TRIGGER WARNING: This article references issues of sexual violence and abuse.
A report by social impact organisation Let’s Talk Consent has revealed how schools are struggling to provide a safe environment for students who have been sexually abused.
The report, Youth experiences of sexual violence in Aotearoa New Zealand, includes testimonies from 300 youth, with 288 describing horrifying experiences of sexual violence, including rape, assault and harassment.
“For some, this was almost daily harassment normalised within their school’s culture. For others, it was brutal, forceful, and left them injured, anxious, in pain and too afraid to speak about. Some students described pack rape by groups of young men without any consequences faced,” the report says.
Let’s Talk Consent co-founder Genna Hawkins-Boultan, from Ngāti Kahumate, led the report. She says youth who had experienced sexual violence did report their abuse to school staff but “didn’t really get offered pathways to justice”.
“There was no learning assistance offered and they found themselves in the same classes as the people they had reported which is very concerning considering when we think about re-traumatisation among victims.”
Victim-blaming behaviour
Ten percent of contributors in the report also stated they experienced victim-blaming behaviour after disclosing to their friends or to school staff.
One of the testimonies said, “He sexually assaulted me and when the school found out they did nothing. They allowed him to be in my classes. They didn’t give him even so much as a talking to, nothing. I was crying to the deans about him touching me and how I said no, and he faced no consequences.”
Another said, “The school knew he assaulted me but kept putting us in the same classes. I began failing academically and the school suggested I leave and do a course, while my rapist was able to graduate high school with our peers. I will never get those years back and suffer to this day. We were never taught consent in school.”
Recommendations to Ministry of Education
Hawkins-Boultan says providing school staff with disclosure training can help ensure staff can handle disclosures from a trauma-informed response.
The report has also made two recommendations to the Ministry of Education. The first is to reform current schools’ duty of care guidelines and National Education and Learning Priorities (NELP) priorities to explicitly include a zero-tolerance approach to sexual violence.
“We have harassment, bullying really nothing explicit about sexual violence and I think that’s a really important step to make sure that these kinds of experiences are validated and they are approached in a trauma-informed way as well,” Hawkins-Boultan says.

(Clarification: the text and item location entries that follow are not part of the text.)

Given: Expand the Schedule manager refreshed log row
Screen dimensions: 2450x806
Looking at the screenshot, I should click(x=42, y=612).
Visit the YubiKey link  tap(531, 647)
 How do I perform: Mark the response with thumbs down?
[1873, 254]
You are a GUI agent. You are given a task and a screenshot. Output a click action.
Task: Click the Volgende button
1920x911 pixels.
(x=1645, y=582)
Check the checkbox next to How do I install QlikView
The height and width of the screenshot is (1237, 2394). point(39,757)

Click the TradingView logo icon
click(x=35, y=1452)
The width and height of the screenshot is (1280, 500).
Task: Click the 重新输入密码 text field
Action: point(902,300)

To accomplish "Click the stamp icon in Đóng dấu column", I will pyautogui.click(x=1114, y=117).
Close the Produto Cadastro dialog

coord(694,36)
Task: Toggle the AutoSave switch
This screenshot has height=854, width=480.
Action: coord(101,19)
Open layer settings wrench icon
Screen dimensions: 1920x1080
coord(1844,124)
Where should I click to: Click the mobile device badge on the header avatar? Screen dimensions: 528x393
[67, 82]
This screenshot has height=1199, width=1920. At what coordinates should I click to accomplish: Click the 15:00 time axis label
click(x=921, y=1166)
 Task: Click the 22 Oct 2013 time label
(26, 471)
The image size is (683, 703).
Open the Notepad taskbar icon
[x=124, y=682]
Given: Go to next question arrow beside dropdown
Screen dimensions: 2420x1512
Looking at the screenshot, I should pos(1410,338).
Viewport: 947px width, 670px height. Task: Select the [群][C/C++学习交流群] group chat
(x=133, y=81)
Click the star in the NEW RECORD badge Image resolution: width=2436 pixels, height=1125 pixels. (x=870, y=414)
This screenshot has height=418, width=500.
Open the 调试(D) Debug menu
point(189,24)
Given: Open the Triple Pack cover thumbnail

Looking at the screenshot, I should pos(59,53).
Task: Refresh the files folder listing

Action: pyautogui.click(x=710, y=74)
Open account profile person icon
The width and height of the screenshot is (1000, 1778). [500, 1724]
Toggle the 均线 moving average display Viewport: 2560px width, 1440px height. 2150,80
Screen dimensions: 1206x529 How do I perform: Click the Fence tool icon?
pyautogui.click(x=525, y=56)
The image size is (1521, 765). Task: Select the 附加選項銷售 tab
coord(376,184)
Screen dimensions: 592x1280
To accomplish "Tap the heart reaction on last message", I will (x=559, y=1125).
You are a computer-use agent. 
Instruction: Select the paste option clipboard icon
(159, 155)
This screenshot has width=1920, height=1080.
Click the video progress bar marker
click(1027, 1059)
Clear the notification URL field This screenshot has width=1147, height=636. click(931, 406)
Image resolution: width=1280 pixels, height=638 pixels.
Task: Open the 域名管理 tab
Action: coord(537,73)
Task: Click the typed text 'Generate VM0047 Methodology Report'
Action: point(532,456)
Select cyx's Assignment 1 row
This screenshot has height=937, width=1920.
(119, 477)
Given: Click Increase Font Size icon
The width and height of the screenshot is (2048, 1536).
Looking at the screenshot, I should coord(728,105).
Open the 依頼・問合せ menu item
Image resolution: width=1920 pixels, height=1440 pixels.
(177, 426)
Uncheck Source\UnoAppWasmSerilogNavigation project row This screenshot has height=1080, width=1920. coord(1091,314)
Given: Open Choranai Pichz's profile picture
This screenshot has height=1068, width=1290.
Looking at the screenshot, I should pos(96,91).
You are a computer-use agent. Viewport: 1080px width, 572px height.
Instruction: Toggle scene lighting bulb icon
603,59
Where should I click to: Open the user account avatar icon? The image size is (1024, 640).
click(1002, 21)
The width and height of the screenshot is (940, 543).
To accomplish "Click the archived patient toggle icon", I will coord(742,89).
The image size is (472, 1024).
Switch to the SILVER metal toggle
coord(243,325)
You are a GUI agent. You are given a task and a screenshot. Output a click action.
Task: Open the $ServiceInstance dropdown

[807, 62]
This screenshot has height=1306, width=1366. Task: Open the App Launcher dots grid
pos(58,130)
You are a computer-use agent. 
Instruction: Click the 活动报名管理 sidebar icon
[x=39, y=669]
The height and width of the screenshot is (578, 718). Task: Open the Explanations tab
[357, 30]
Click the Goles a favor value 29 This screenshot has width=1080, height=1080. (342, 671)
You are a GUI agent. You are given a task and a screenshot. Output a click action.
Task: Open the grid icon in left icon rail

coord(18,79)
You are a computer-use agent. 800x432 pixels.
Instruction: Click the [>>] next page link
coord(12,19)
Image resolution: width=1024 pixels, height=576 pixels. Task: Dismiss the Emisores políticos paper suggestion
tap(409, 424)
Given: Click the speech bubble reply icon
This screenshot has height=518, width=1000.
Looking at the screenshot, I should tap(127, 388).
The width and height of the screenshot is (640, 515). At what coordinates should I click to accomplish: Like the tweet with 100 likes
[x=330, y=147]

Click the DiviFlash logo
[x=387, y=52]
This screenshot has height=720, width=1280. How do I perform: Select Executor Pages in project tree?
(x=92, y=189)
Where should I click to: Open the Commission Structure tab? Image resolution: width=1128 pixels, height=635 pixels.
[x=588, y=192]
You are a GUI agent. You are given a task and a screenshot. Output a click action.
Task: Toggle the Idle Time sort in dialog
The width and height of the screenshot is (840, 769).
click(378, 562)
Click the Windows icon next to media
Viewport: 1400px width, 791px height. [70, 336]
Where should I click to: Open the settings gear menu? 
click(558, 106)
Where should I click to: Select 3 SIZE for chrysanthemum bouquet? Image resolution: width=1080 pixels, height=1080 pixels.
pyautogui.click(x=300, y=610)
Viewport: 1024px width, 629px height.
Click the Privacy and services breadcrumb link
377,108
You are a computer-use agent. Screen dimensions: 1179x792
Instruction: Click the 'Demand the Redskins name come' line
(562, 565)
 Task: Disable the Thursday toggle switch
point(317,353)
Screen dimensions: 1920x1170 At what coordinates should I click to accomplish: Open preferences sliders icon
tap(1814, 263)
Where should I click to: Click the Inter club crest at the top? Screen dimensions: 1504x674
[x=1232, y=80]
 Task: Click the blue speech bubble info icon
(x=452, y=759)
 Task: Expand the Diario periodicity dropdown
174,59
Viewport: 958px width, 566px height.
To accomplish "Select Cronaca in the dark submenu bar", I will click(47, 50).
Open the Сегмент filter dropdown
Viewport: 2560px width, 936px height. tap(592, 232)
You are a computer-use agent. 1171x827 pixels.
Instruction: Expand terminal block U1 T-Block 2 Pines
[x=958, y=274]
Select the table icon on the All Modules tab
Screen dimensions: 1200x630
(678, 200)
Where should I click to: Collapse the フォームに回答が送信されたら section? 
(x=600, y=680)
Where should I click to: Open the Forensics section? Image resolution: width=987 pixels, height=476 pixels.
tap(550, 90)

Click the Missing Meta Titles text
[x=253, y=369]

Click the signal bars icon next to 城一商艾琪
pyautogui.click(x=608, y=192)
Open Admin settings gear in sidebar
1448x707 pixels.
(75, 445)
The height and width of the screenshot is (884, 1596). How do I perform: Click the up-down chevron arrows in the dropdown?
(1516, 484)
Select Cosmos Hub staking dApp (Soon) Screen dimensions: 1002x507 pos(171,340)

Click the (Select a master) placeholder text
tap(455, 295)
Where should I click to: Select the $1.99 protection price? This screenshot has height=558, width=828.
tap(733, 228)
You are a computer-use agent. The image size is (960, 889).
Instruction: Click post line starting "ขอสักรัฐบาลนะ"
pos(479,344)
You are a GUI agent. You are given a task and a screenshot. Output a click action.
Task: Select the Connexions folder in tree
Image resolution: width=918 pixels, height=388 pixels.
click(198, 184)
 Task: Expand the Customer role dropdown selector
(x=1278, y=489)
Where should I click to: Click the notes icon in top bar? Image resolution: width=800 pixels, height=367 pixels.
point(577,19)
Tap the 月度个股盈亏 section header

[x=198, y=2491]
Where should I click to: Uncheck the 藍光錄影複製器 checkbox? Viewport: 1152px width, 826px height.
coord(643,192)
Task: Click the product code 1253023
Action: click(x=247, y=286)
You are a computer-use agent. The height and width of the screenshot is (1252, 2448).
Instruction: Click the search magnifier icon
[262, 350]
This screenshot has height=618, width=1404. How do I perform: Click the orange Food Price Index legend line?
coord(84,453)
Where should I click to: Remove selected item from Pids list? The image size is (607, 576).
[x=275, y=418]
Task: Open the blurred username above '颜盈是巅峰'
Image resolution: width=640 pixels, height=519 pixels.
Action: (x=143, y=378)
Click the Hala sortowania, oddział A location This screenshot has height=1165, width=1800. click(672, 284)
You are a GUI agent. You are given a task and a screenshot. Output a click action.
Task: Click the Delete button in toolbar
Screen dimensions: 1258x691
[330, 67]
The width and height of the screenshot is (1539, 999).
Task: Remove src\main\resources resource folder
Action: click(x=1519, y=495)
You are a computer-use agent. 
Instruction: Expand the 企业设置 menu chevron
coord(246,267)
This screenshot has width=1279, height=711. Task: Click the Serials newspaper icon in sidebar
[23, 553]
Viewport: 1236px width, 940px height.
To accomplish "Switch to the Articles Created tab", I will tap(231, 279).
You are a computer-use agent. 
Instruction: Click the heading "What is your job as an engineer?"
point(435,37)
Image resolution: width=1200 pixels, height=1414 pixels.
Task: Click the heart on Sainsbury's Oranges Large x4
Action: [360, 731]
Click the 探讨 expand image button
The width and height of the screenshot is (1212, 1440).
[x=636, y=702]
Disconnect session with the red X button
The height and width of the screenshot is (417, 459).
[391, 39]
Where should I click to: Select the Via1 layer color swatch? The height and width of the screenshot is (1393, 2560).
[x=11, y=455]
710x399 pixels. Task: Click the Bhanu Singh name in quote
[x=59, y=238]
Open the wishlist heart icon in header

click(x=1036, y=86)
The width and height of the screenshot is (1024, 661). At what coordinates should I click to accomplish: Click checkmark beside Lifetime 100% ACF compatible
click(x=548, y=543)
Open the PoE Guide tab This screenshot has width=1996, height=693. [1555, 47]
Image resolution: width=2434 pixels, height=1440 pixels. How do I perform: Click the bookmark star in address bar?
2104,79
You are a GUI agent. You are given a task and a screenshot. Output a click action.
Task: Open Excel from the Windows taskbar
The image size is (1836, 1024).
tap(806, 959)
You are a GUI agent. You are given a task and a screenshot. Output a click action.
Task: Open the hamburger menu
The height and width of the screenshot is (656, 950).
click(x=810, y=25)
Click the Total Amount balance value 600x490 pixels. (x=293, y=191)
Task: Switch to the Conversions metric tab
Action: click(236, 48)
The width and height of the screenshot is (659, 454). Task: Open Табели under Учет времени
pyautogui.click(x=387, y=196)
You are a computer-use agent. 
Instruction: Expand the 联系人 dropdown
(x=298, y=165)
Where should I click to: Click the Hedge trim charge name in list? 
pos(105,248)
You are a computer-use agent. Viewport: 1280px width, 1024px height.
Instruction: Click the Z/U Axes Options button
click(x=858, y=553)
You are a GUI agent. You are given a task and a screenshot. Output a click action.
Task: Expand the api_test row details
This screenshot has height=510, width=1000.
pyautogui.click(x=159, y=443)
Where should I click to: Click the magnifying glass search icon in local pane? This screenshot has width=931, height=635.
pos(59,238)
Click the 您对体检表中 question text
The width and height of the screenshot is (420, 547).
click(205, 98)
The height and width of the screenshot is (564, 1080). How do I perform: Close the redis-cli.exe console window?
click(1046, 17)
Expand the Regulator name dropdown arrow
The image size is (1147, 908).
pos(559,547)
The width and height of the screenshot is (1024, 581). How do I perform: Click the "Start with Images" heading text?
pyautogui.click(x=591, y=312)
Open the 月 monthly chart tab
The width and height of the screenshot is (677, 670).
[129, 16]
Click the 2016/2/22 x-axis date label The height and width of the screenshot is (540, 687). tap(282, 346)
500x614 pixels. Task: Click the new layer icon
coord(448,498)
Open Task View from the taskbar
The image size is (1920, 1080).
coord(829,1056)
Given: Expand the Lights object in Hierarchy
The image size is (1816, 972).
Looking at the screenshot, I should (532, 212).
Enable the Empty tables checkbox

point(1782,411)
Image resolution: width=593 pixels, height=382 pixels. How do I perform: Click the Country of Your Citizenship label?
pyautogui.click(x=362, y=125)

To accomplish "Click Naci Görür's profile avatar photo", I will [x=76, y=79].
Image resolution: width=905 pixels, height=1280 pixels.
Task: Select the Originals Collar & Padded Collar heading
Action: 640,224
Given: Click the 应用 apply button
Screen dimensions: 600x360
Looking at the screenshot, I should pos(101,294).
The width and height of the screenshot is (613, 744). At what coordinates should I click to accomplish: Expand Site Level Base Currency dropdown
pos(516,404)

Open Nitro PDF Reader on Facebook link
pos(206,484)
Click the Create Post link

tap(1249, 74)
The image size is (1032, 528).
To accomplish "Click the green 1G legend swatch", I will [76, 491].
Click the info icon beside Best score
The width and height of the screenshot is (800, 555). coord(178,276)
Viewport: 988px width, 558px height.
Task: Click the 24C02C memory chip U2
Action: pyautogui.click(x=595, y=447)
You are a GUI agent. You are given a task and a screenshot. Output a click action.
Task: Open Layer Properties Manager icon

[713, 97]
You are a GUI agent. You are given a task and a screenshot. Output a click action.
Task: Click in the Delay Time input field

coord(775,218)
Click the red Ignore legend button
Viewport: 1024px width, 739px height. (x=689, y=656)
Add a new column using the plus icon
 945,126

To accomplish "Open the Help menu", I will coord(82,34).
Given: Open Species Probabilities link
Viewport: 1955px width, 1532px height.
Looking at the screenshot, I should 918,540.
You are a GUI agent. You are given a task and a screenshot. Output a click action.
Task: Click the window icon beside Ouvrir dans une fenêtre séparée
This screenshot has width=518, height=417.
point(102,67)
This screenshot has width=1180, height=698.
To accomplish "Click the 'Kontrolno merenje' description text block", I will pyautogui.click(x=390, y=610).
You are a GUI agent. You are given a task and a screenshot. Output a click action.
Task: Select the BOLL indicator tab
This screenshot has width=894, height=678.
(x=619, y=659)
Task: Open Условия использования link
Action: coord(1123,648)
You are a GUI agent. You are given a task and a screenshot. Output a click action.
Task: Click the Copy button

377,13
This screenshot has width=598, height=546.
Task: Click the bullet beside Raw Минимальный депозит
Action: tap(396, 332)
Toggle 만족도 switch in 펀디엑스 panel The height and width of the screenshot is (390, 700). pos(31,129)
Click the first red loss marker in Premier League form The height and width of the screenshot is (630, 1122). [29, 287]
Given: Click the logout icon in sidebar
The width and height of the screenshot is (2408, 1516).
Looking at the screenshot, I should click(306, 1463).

The second recommendation is to make whole-school approaches to consent-based learning a compulsory part of the secondary school curriculum.
“We saw that in the number of people surveyed 54 per cent did get consent education. Seventy-two percent didn’t believe it was adequate enough and so a big recommendation for us is making sure that sexual violence prevention specialists are consulted in the upcoming refresh of relationship sexuality guidelines.”